The County’s budget is over £1billion and they sit on about £400million of reserves. They spend and waste money; one example being paying £6m for an ‘efficiency’ consultant, yet they make the ‘cuts’ announcements before his report is even published.
Conclusions can be drawn as to why, 12 months prior to an election, the County chooses to make what can only be described as a political statement of intent.
However, this is not all about money.
Wyre has seven libraries, three to close and four to stay open. What happens if there is a mechanism where all seven can stay open, but would require out of the box thinking.
That’s what my colleague, Coun Alan Vincent has just done. I accompanied him and others when we visited York Council. York, faced with similar challenges, transferred their libraries to the ownership of a not-for-profit Social Enterprise Company.
These libraries are now thriving, offer additional services, with more staff and a secure future. This is what we want to replicate in Wyre, it is just a shame the grand political statement of Lancashire County Council is to say NO outright putting politics before people!
Working with powerhouse
Being a Bourne Ward councillor one of the biggest features of may ward is the old ICI site, known as Hillhouse International and operated by NPL Estates.
Behind the foliage and fences few people know just what an economic powerhouse this site has become.
Hillhouses’ success was one of the reasons Paul Maynard MP was able to have it made an Enterprise Zone, an assisted status area, and successfully lobby for the new A585 by-pass.
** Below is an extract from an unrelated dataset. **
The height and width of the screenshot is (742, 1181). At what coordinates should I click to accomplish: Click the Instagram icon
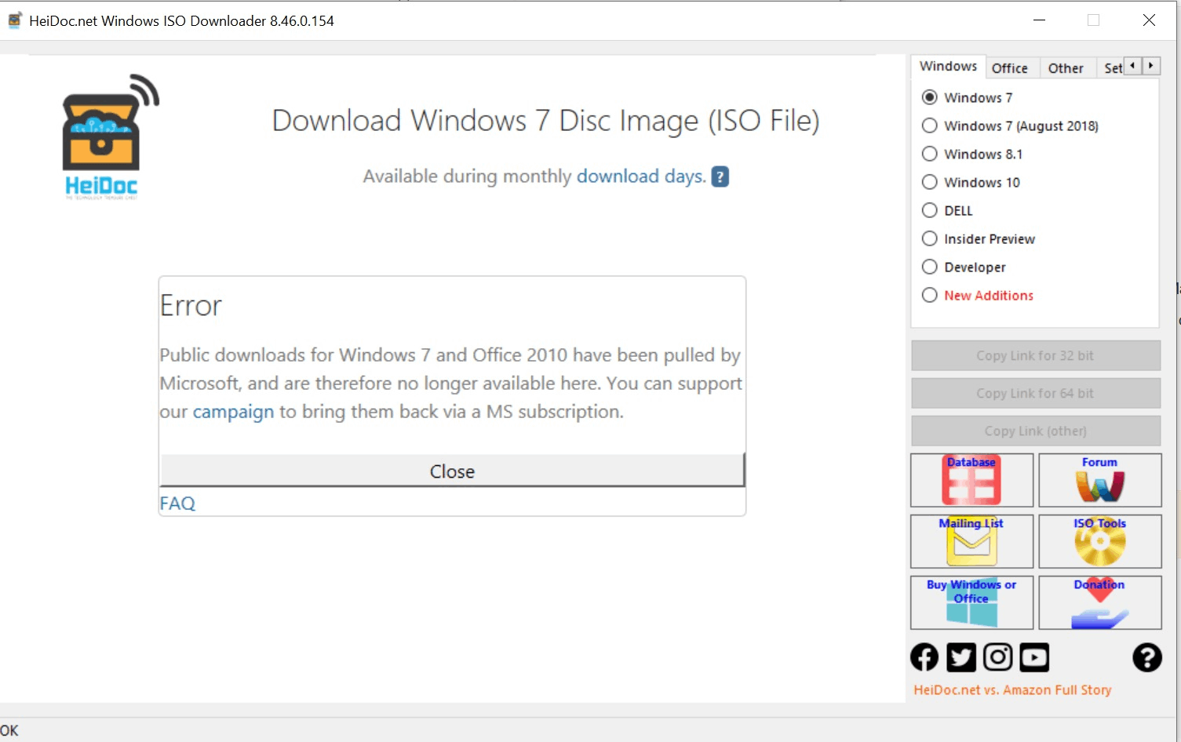coord(997,657)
High tech companies are growing, creating high skilled jobs. However, with success comes responsibility to the local area and I have been working closely with the management at NPL on behalf of residents to make some things better.
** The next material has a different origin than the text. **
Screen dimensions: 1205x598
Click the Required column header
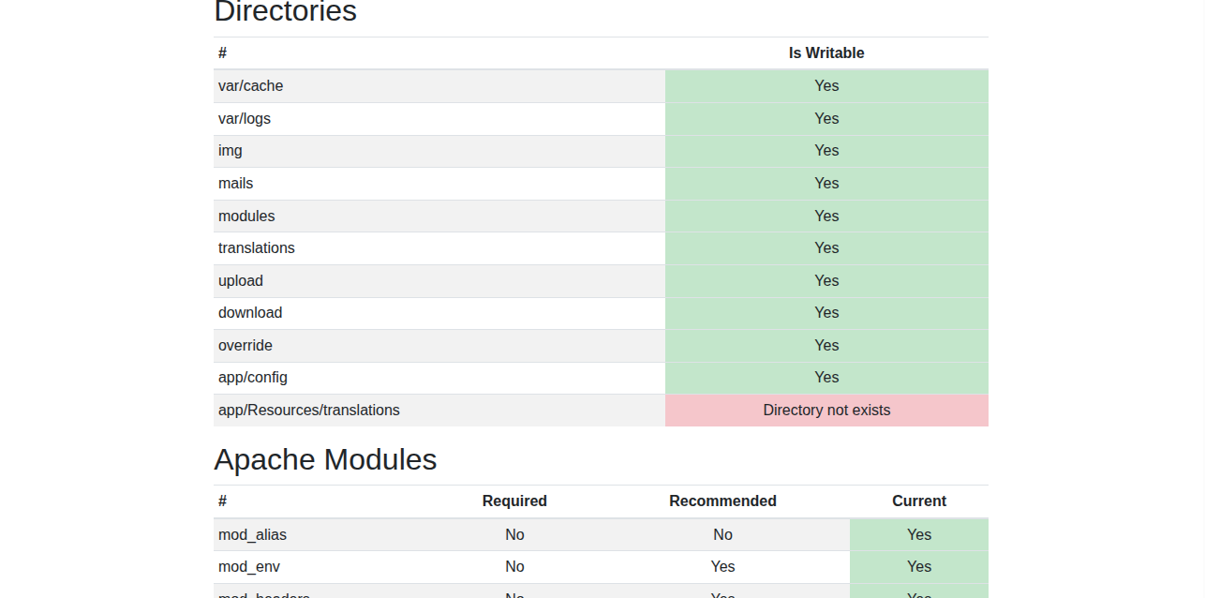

They are a listening company and I have developed a good relationship with them and I am pleased to say I believe this respect is two-way.
Recently I have been pleased with NPL’s decision to open up a pathway from Hawley Gardens, cutting through past the Burn Naze so local children can walk to school easier and without the dangers of the busy Fleetwood Road.
I am also pleased with how the new allotment site is developing, which will be handed over to an interested local community group to manage once built.
One of the long term issues has been over flooding to the gardens and homes of local people. NPL, working with Fleetwood Town Football club are determined to work on significantly reducing instances of flooding. They have plans in place and are committed to the engineering works required.
There may still be the occasional niggle, we may sometimes need to disagree, but I’m confident working with NPL rather than against them can lead to better outcomes.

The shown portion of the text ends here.